◆ **WHAT TO DO**: Find each line in the records below that contains the word "icon" and copy those lines.

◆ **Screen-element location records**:
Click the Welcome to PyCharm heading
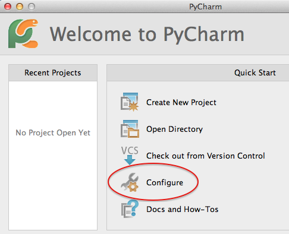Image resolution: width=289 pixels, height=234 pixels. [x=147, y=34]
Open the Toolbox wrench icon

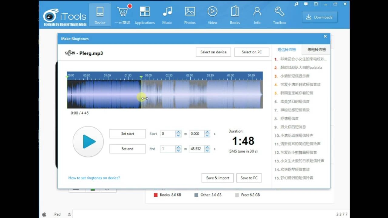(x=279, y=12)
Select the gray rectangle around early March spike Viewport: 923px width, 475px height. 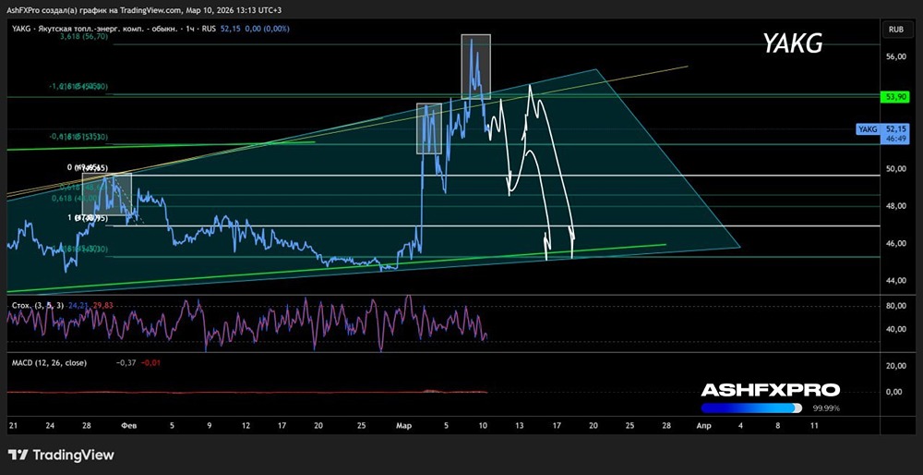click(x=429, y=128)
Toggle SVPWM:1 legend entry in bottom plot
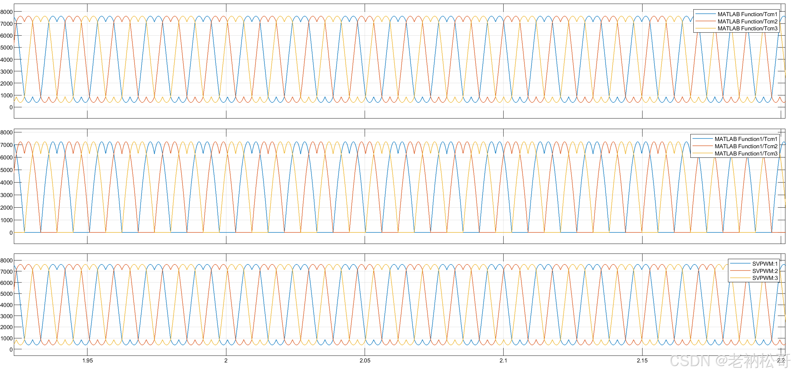This screenshot has height=374, width=792. [x=765, y=264]
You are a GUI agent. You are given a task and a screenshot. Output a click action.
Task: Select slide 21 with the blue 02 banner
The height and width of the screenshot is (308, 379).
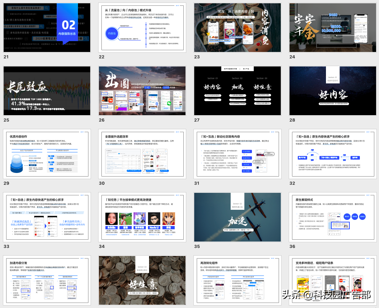click(x=47, y=27)
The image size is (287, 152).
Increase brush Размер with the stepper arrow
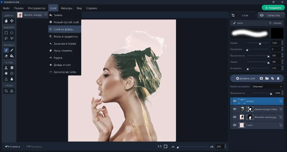(282, 42)
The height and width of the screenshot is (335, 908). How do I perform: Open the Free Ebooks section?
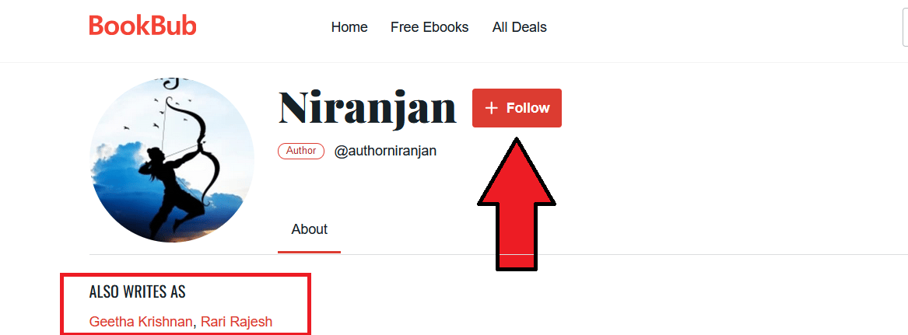429,27
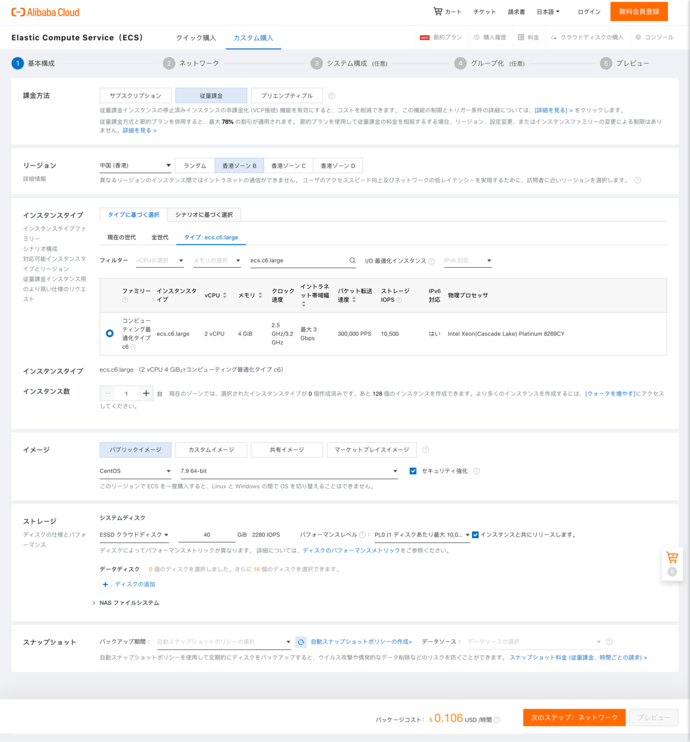This screenshot has height=742, width=690.
Task: Toggle the セキュリティ強化 checkbox
Action: point(413,471)
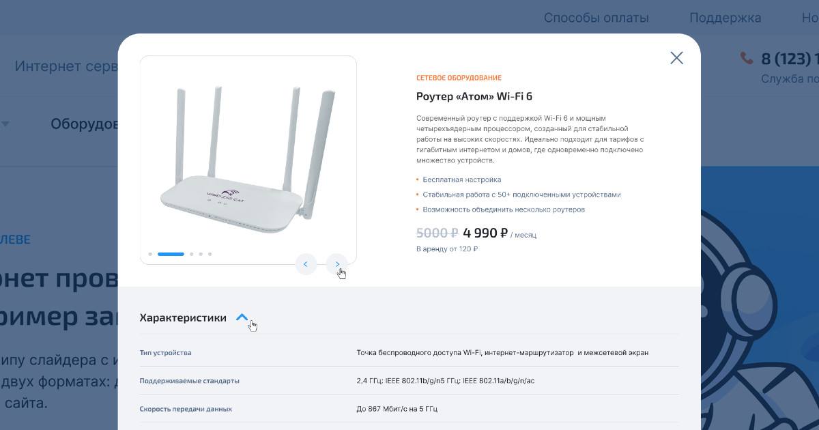Image resolution: width=819 pixels, height=430 pixels.
Task: Click the active blue slider indicator
Action: point(171,254)
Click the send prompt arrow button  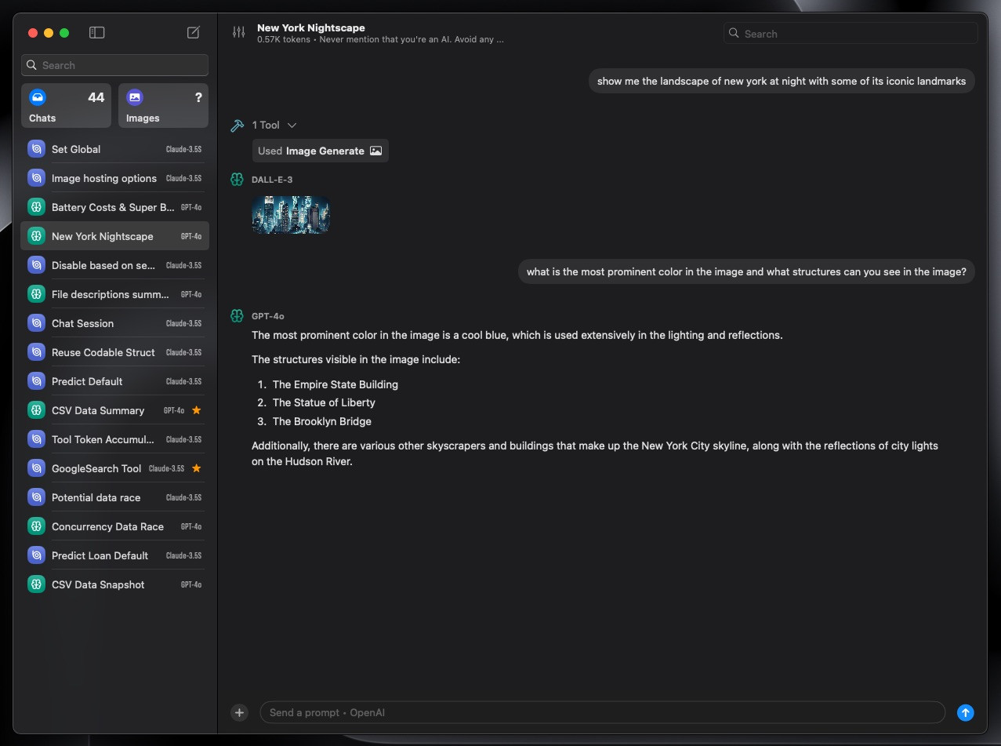pyautogui.click(x=966, y=712)
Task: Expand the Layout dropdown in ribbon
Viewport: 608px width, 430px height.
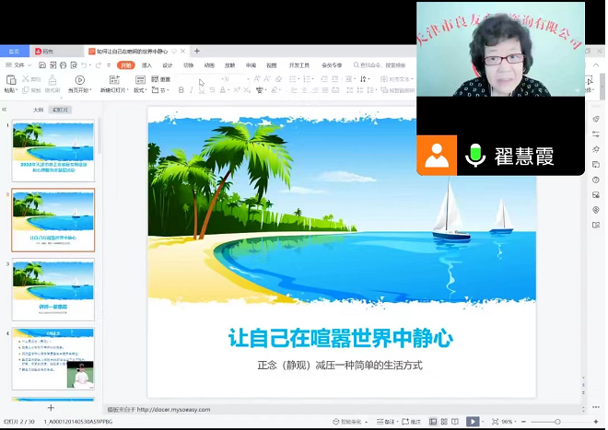Action: 140,90
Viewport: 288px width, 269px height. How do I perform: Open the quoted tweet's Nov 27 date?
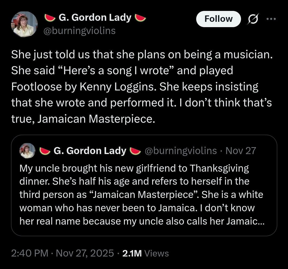pyautogui.click(x=240, y=151)
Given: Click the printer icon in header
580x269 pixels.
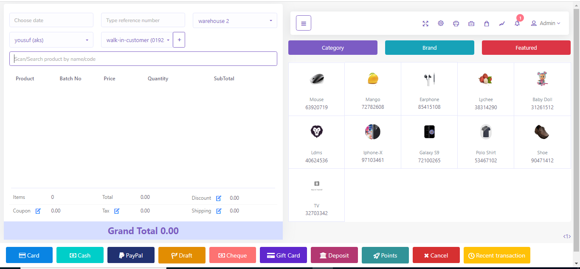Looking at the screenshot, I should pyautogui.click(x=456, y=23).
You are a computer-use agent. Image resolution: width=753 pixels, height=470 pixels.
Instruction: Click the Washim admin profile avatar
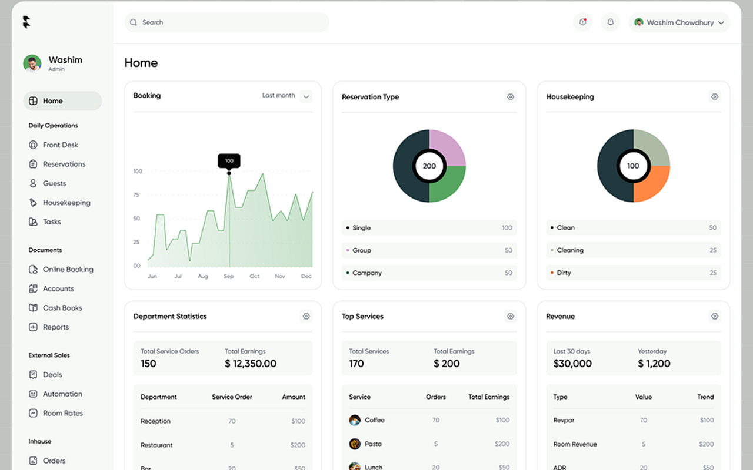32,63
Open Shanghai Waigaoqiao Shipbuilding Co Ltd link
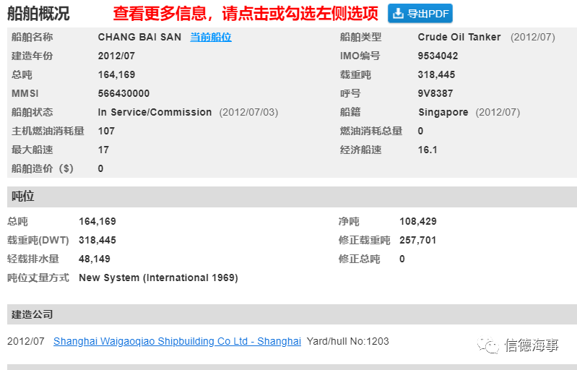 pyautogui.click(x=177, y=341)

◆ **SOLUTION FOR THIS EXERCISE**:
Open the Toolbox wrench icon
Given: Click the printer icon in header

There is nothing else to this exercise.